Exploring the function of glutamine fructose-6-phosphate transaminase (GFPT2) in embryonic development

Abstract

The aim of this thesis was to identify genes expressed in the heart during early mouse development, and to determine their function in mouse heart development. Microarray technology was used to expression profile the progenitor tissue of the heart, the mesoderm. A subset of genes identified as enriched in the progenitor tissues of the heart with no or little published expression data were selected for examination by whole mount RNA in situ hybridisation in 7.5 dpc, 8.5 dpc and 9.5 dpc mouse embryos. None of the genes examined were expressed in a restricted manner in the developing heart.

In another screen being undertaken in our laboratory, Glutamine fructose-6-phosphate transaminase 2 (Gfpt2) was identified as being expressed in a restricted manner in the developing heart at 9.5 dpc. Gfpt is the rate-limiting enzyme in the hexosamine biosynthesis pathway (HBP). This pathway accounts for 1-3 % of glucose metabolism in the cell, and converts fructose-6-phosphate to uridine-N-acetylglucoasmine (UDP-GlcNAc), which is responsible for the majority of glycosylation in the cell. In the mouse, two separate and differentially regulated genes can each encode for Gfpt, Gfpt1 and Gfpt2. Prior to this study, Gfpt expression had not been examined in mouse development.
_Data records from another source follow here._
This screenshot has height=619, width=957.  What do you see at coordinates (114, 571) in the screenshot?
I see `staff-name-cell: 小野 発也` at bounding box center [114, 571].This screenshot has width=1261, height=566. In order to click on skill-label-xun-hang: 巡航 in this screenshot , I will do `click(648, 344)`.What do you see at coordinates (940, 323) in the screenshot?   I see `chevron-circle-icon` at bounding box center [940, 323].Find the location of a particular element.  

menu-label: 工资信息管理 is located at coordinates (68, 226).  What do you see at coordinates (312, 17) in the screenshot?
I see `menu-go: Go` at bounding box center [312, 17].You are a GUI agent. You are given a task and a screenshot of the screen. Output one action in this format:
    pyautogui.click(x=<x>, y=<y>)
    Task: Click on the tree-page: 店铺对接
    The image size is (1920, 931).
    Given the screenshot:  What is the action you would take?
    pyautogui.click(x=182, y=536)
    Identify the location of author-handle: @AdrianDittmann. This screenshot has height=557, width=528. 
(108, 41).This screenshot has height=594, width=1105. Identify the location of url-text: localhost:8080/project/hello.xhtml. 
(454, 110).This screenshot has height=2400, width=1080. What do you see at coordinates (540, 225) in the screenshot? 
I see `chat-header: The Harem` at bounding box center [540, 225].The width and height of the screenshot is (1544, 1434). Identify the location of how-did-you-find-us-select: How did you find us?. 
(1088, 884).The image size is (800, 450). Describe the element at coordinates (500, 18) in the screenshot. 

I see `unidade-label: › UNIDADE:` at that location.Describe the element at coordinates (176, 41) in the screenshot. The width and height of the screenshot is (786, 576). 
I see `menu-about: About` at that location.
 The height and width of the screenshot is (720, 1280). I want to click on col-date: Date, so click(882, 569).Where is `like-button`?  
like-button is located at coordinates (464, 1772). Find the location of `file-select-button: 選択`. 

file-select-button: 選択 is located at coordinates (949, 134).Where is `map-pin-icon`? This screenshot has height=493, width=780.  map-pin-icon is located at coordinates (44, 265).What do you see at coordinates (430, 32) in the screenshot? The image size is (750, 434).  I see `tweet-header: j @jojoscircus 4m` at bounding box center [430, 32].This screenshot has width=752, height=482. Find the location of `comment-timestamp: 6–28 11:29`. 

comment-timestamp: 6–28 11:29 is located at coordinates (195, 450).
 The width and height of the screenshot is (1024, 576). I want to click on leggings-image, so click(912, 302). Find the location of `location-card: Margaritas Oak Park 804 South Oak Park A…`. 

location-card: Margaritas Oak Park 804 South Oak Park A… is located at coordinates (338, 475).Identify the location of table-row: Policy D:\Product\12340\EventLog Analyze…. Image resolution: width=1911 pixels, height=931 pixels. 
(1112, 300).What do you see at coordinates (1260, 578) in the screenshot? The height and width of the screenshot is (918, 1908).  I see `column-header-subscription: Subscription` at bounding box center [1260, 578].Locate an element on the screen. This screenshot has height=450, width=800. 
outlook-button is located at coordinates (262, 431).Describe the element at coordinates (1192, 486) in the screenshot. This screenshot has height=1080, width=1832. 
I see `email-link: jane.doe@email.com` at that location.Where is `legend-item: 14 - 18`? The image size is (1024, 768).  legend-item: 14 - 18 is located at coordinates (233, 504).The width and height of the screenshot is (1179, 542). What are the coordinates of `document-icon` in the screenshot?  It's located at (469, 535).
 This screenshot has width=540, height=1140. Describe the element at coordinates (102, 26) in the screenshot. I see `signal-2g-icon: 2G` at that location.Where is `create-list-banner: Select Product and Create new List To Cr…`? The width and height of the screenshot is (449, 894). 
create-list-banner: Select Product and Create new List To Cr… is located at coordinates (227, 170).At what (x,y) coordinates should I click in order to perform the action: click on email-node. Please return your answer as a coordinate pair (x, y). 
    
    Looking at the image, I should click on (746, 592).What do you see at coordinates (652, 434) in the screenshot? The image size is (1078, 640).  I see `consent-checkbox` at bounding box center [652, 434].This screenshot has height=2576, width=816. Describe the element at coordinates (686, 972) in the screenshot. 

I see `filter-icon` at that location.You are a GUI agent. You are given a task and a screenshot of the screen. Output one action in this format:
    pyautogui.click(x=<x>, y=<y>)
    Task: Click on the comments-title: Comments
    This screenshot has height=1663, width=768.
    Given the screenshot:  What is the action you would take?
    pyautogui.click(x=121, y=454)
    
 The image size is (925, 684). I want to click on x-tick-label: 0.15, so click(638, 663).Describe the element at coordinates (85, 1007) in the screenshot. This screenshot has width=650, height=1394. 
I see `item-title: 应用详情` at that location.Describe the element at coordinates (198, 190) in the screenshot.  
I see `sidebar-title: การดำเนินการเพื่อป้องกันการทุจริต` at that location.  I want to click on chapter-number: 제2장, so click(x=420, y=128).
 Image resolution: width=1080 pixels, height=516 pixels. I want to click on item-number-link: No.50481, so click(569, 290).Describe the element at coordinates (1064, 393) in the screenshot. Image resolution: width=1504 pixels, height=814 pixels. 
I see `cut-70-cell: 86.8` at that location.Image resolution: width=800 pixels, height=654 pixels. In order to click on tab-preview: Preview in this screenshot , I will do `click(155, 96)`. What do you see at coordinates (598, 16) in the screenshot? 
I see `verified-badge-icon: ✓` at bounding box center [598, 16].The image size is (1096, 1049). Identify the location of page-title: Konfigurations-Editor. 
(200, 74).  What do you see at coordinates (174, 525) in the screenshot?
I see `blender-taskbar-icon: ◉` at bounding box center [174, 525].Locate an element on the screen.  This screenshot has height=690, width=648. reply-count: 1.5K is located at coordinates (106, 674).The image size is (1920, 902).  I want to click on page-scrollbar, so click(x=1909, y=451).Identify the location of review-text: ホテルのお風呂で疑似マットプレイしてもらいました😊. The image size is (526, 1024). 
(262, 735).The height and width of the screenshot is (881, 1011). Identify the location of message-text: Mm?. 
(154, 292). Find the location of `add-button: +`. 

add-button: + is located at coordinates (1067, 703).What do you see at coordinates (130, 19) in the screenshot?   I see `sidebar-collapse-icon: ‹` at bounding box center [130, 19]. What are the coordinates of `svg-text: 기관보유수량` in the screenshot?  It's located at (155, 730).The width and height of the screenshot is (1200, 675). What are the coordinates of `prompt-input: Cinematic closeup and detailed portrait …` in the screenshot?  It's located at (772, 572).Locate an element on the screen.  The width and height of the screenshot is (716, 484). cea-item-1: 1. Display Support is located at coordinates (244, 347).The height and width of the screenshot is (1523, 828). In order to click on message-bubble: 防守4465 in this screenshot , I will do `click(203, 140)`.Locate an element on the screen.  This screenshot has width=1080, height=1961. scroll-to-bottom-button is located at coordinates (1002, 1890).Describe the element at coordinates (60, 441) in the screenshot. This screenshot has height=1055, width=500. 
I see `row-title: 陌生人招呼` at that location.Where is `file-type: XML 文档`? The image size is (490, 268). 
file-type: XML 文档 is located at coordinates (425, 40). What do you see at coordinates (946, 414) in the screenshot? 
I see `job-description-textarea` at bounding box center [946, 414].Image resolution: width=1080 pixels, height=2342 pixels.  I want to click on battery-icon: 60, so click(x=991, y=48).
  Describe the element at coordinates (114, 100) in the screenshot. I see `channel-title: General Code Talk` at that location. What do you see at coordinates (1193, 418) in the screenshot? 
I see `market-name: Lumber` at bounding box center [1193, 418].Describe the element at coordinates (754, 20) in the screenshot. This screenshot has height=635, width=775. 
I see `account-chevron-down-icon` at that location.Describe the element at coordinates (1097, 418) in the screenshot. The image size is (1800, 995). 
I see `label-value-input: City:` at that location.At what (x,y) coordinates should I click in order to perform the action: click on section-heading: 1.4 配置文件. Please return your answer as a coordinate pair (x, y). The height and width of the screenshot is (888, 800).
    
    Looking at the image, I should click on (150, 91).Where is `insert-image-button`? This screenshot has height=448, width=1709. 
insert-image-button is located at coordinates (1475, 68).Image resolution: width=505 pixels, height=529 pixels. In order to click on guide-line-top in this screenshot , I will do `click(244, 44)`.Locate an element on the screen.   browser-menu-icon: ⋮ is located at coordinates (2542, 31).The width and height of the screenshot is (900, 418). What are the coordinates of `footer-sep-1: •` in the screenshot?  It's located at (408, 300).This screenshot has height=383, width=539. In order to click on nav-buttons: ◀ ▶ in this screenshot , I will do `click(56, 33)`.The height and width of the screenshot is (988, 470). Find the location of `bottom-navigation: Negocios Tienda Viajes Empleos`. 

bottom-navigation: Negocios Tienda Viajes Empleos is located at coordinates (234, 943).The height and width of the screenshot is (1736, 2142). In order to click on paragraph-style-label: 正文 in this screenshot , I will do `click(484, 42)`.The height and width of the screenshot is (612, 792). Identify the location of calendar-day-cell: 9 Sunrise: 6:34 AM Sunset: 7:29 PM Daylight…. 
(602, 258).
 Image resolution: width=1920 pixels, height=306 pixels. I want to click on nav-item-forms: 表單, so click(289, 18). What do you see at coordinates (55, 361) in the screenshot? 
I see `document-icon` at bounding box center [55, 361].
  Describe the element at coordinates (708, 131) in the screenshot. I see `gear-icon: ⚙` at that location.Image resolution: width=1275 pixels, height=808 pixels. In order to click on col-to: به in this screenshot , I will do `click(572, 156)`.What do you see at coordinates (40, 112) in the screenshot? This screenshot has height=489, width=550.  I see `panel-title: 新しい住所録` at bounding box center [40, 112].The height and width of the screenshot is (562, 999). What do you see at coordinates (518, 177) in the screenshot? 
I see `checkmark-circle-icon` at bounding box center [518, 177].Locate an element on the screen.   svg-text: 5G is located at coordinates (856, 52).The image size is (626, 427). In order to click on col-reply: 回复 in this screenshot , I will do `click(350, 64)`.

Gfpt1 and Gfpt2 are differentially expressed. Gfpt2 expression was detected in the foregut endoderm at 8.5 dpc, and in the myocardium underlying the cardiac cushions at 9.5 dpc. Gfpt2 was also detected in the pre-somitic mesoderm at 9.5dpc and latter stages, branchial arches and forebrain of the embryo. Gfpt1 expression was not detected in the mouse embryo at these stages, but was detected in the placenta from 9.5 dpc.

The expression pattern of Gfpt2 in the developing mouse and the known function of Gfpt2 in the HBP led to the hypothesis that Gfpt2 expression correlated to an increased requirement for UDP-GlcNAc in the tissues in which it is expressed. To investigate this, mice carrying gene traps within the enzymatic domain of Gfpt2 were created. It was found that the gene trap insertions are likely to be functionally null alleles. However, mice homozygous for the gene trap insertions survive and appear normal, suggesting that Gfpt2 is dispensable for mouse development.